Easter Island is located about halfway between Chile and French Polynesia. It is one of the most remote places on earth. However, anytime someone sees a photo of the Moai (the statues on Easter Island), they know immediately where they were taken.
Easter Island was formed via volcanic action caused by a hotspot beneath the tectonic plate, just like Hawaii's formation. The island still has, in addition to it's main volcanoes, smaller satellite cones.
The first humans to reach Easter Island were from Polynesia or the Marquesas. The fact that they traveled over 2000 miles to get here is indeed amazing in itself.
At one time or another, the statues were knocked down by the islanders. One possible cause is inter-tribal wars caused by the lack of resources on the island and the larger population, where the opposing tribe would knock down the Moai of the other. Another theory is that the islanders just quit having faith in the Moai and gave up their construction.
With other adverse situations such as slave raids from Peru, diseases from other European and South American peoples, the population went from around 12000 during the time of the Moai to 111. Easter Island was then annexed by Chile in 1883. However, the colonization plan Chile was planning on didn't materialize as well as initially thought, so they sold the island to a sheep farming company which was ended in 1953. Now it is tourism that keeps the island and the Rapa Nui people going.
The main town in the island is Hanga Roa. 95% of the population of the island live here as it is the only place with electricity and running water. You can see the airport right at the edge of town. I was told that to buy land here on the island, one must be of Rapa Nui descent. Thus, the island is kept more laid back and not all the built up development we see in other Pacific Islands. It was relaxing and an easy place to stay.
Te Pito Kura
This is the Navel of the World. Legend has it that the island's first king, Hotu Matu'a brought it from a mythical island called Hiva. It is supposed to possess heavy doses of "mana", the spirtual power bestowed by the gods. However, it seems to be just a local rock rather than brought from another location.

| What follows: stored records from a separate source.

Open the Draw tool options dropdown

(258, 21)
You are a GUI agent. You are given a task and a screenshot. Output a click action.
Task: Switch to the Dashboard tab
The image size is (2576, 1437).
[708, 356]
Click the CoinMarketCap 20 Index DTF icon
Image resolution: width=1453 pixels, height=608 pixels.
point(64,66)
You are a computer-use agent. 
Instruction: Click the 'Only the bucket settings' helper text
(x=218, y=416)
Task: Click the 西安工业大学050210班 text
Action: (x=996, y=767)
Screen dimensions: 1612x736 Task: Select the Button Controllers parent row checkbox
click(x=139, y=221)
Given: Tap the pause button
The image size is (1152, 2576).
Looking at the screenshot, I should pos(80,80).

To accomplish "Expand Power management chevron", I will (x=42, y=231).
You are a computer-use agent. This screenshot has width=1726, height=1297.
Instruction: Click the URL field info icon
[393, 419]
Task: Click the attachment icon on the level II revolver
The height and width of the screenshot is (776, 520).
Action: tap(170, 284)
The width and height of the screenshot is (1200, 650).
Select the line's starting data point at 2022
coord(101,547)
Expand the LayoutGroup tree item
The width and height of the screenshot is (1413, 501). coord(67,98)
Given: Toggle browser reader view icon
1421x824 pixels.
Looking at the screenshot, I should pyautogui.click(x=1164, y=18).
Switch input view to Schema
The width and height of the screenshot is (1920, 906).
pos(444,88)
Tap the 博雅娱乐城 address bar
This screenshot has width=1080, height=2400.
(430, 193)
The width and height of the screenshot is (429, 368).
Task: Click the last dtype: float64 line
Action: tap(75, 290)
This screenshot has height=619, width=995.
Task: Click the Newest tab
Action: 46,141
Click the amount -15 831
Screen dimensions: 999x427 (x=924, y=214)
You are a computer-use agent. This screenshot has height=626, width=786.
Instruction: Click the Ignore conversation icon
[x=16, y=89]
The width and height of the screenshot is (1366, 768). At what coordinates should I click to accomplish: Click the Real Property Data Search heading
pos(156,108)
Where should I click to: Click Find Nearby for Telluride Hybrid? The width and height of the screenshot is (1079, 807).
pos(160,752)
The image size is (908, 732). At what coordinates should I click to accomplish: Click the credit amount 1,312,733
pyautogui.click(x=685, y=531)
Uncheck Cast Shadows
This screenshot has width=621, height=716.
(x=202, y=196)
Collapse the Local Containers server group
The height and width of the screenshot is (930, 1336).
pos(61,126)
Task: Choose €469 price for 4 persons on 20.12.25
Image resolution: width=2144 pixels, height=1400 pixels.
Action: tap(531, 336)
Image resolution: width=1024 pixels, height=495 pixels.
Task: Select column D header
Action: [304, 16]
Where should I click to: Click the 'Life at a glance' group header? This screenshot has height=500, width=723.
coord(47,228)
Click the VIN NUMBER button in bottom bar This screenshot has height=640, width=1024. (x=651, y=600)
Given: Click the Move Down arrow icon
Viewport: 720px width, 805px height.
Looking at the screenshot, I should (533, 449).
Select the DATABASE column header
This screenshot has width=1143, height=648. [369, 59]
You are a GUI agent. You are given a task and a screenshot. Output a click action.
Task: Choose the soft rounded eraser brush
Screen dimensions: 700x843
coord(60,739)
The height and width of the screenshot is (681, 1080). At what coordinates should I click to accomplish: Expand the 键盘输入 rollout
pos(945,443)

It cost a lot of money to restore these Moai and it was the Japanese Government and a private construction company from Japan, Tadano that got this project done. Tadano supplied the crane to lift and move these huge stone structures.
The quarry contains 397 moai in various stages of carving. The stone that they were using was lapilli tuff which is a hardened volcanic ash. A large moai would take up to 2 years to be carved by a team of workers. Broken moai were abandoned since their "mana" was considered to be gone.
This is the ceremonial village where the Birdman Competition took place
Ana Kai Tangata
To get to the man cave, we hiked down to the entrance of the cave that has been worn away by wave erosion.
These are some of the remains of bird paintings made from natural earth pigments. I was told that in 1914 when Routledge was here that one of the birds was superimposed on a European ship, thus showing how recent these paintings were created.